Ashton and the ‘Dance Whisperer’

by Rachel Thomas, Communications Manager, The Frederick Ashton Foundation

In 1932, Frederick Ashton – not yet 30, and yet to become the defining choreographer of British ballet – began working alongside an African American dancer and choreographer whose name is now little known outside dance-history circles: Buddy Bradley. Though brief, their creative exchange offers a revealing glimpse of the young Ashton shaping his craft, experimenting and developing a curiosity for new forms of movement that would echo through later works.

Born in Clarkesville, Georgia, Bradley came up through the floor shows of Harlem’s Prohibition-era clubs and made his name staging dances on Broadway before settling in London. He was, in the language of the day, a ‘dance director’, but really something rarer. Author Maureen Footer, whose recent biography of Bradley, Feel the Floor, has renewed interest in the choreographer, characterises him as a ‘dance whisperer’: a gifted teacher who could break jazz movement down and transmit it to ballet- and ballroom-trained bodies. Yet, as a Black artist in working on Jazz Age Broadway, he was often left uncredited—prized for his talent while remaining at the margins of the productions he transformed. London’s West End, however, sought Bradley out, and gave him full credit. He coached stars such as Jessie Matthews and Jack Buchanan in a dance language characterised by relaxed, polyrhythmic movement, grounded use of weight and vernacular gesture, and also shaped dance numbers for the impresario C.B. Cochran.

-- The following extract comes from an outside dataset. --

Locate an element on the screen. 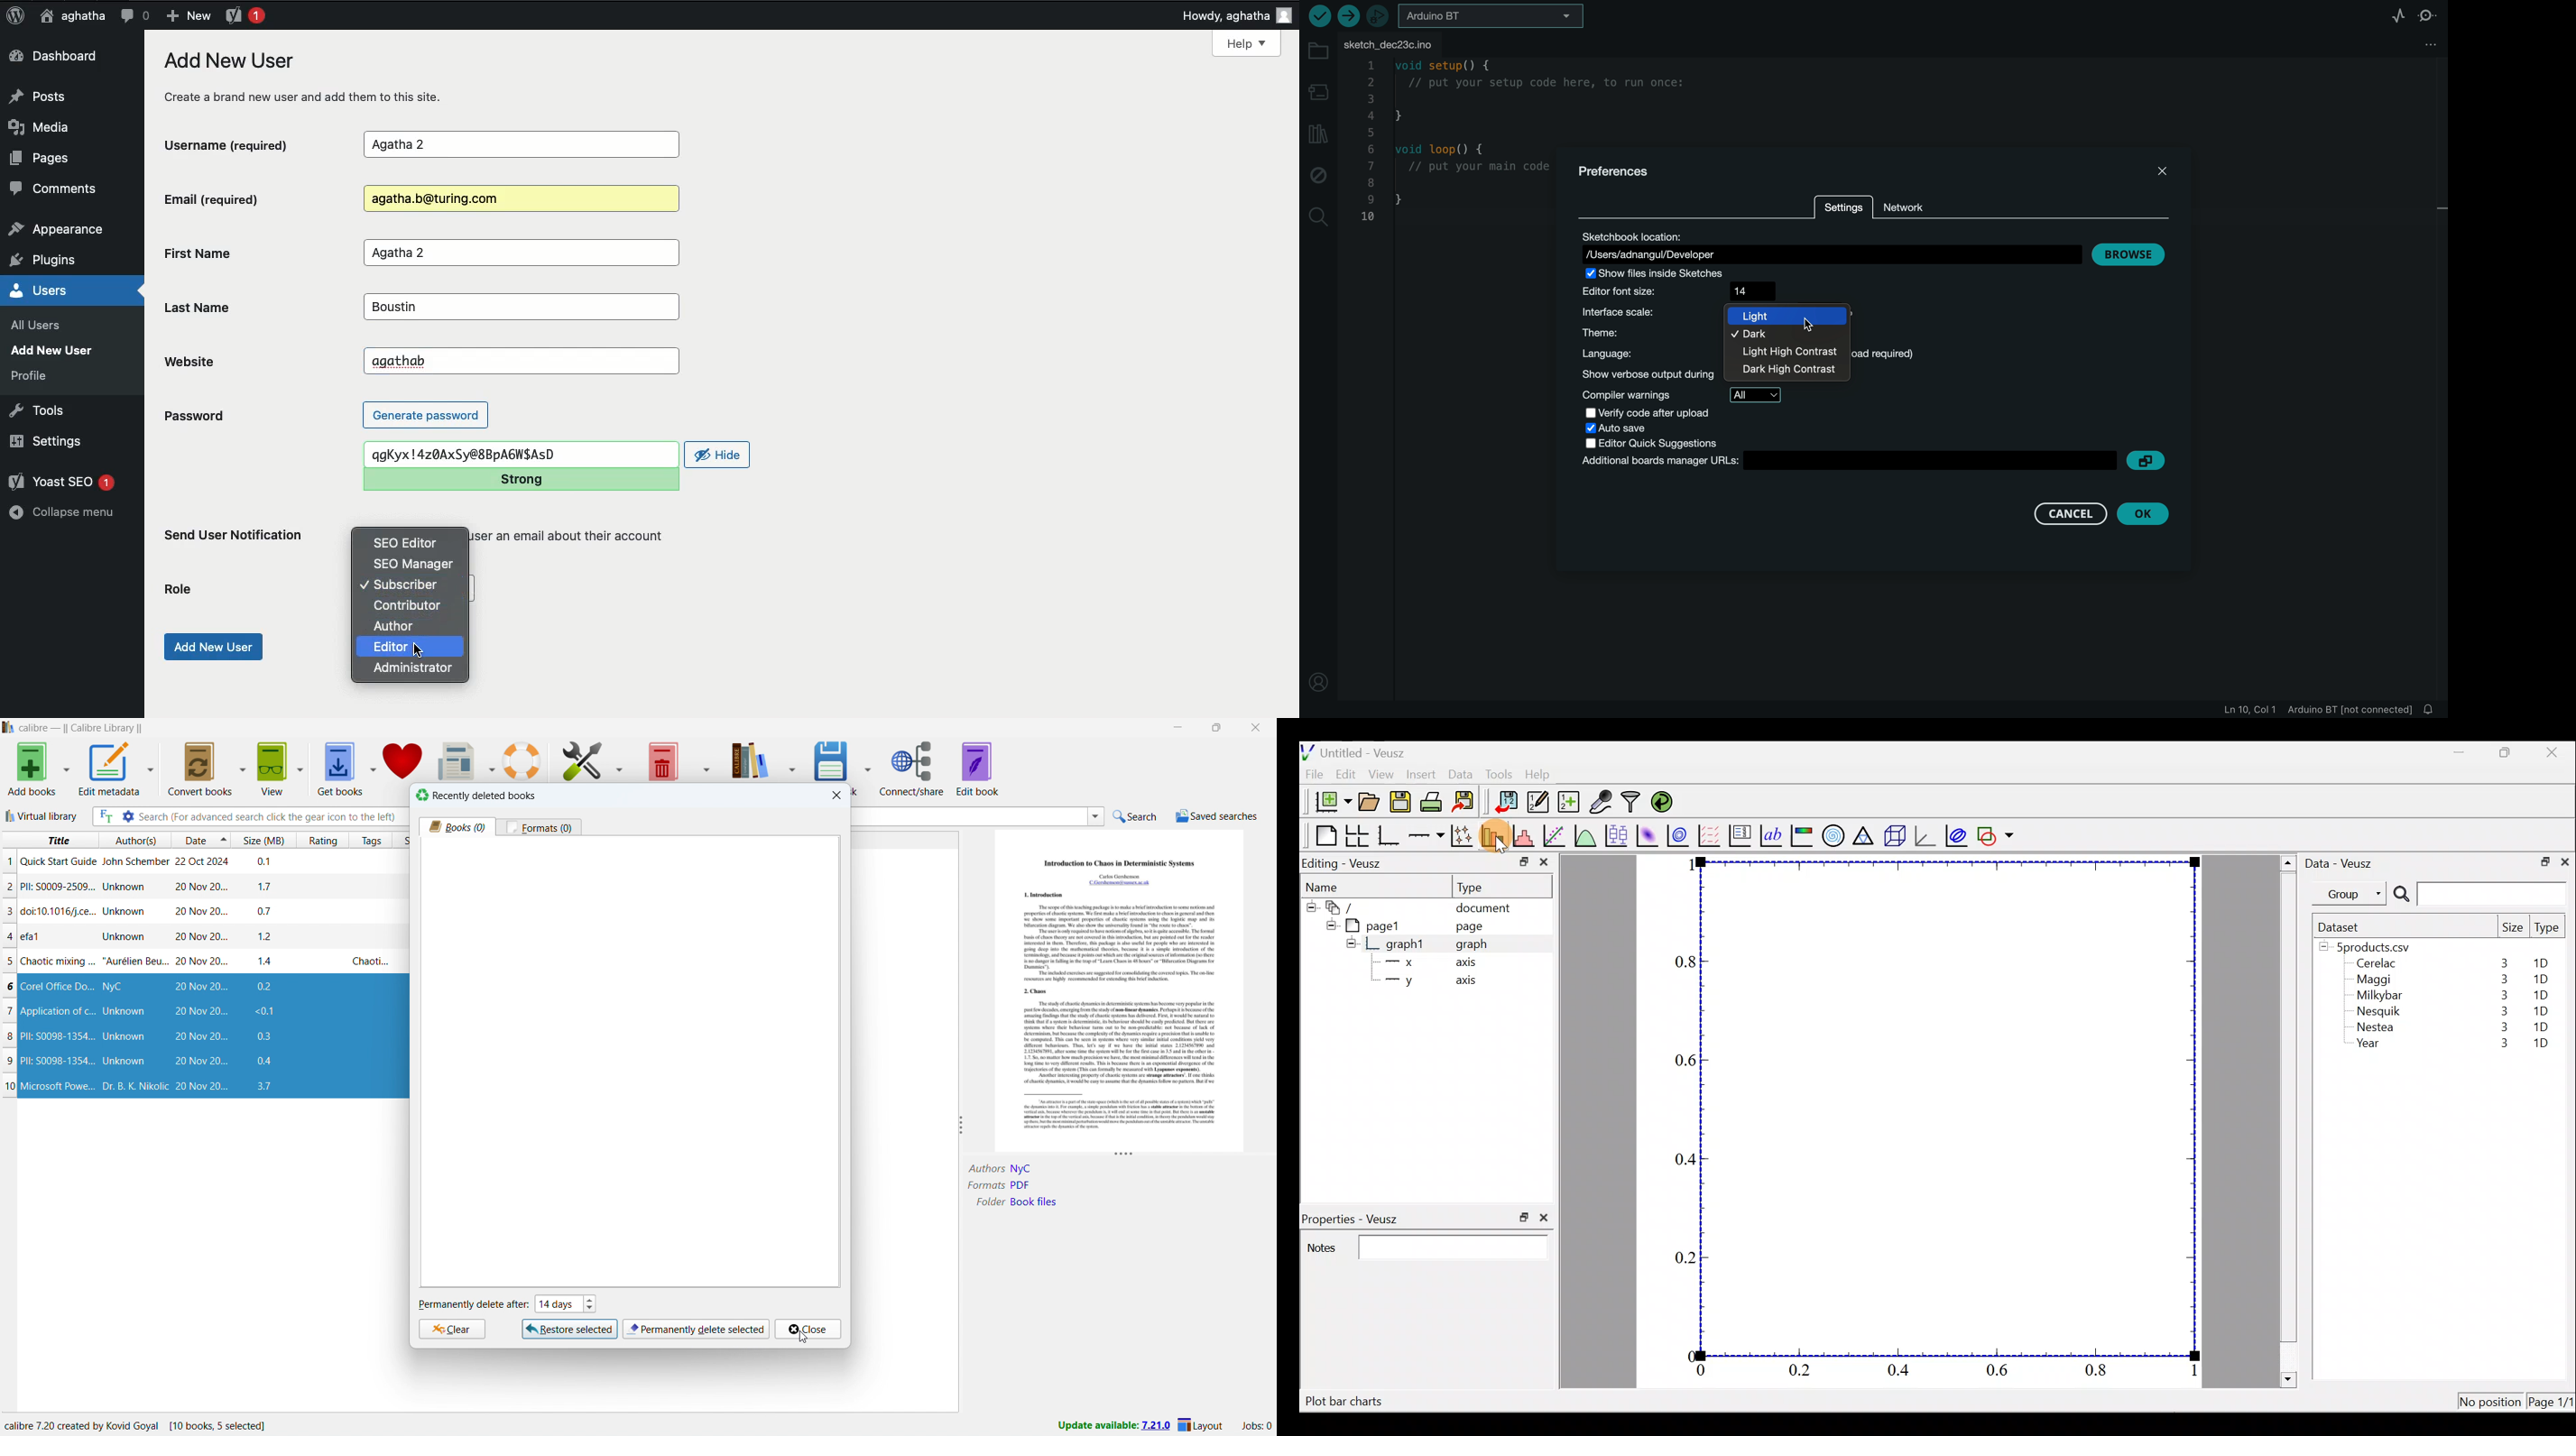  Filter data is located at coordinates (1633, 803).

It was through revues for producers like Cochran that Ashton and Bradley, who were less than a year apart in age, first met. After collaborations early in 1932 including Magic Nights – in which Ashton himself danced (or, as he later claimed, ‘faked’) a Bradley tap routine – Ashton brought Bradley into the more rarefied world of the Camargo Society, the subscription venture commissioning new work from a rising generation of choreographers and artists. 

Going on to work together on further revues during the 1930s, Ashton and Bradley became friends, spending evenings in Bradley’s flat talking about dance along with Markova. But what, if anything, did they take from one another as choreographers?

At the May 2026 V&A symposium Celebrating a Century of British Ballet, Footer described Ashton and Bradley as young collaborators who inspired one another, each expanding the other’s sense of what was possible. From her perspective as a Bradley scholar, she suggests that he absorbed aspects of Ashton’s choreographic thinking, his staging becoming more spatially layered and balletic in conception, with greater attention to ensemble structure. Elsewhere, she notes the appearance of ‘wonderful balletic gestures’ and even experiments with pointe work within Bradley’s revue choreography.

Ashton too seems to have been taken with Bradley’s movement language. Geraldine Morris, Senior Lecturer in Dance Studies at the University of Roehampton, writes in her book Frederick Ashton’s Ballets that his ‘acute eye for movement probably led him to use some of the stylistic aspects of Bradley’s dances,’ pointing to ‘the loose plasticity of the upper body, a centring of the weight in the pelvis area and the apparently relaxed approach to movement’ that surfaced in Ashton’s choreography. Elements of this language appear in the Foxtrot from Façade (1931) and in Four Saints in Three Acts (1934). Even years later, the Ugly Sisters in Ashton’s Cinderella (1948) seem to echo steps Jessie Matthews had danced for Bradley, and Bradley’s unmistakable ‘snake hips’ resurface in Ashton’s choreography for the female protagonist in Daphnis and Chloë (1951). 

Inspiration, then, went both ways. This was perhaps inevitable in London of the 1930s: a cultural crossroads where the lines between ballet, revue and jazz were beginning to blur, and where Ashton and Bradley worked side by side. As Morris suggests, the influence Bradley had on Ashton was, though traceable in only a handful of his ballets, ‘not insignificant’. It shows that, even in his twenties, Ashton was alert to a world of movement beyond classicism—drawn to new idioms and eager to extend his choreographic vocabulary and enrich his creative vision.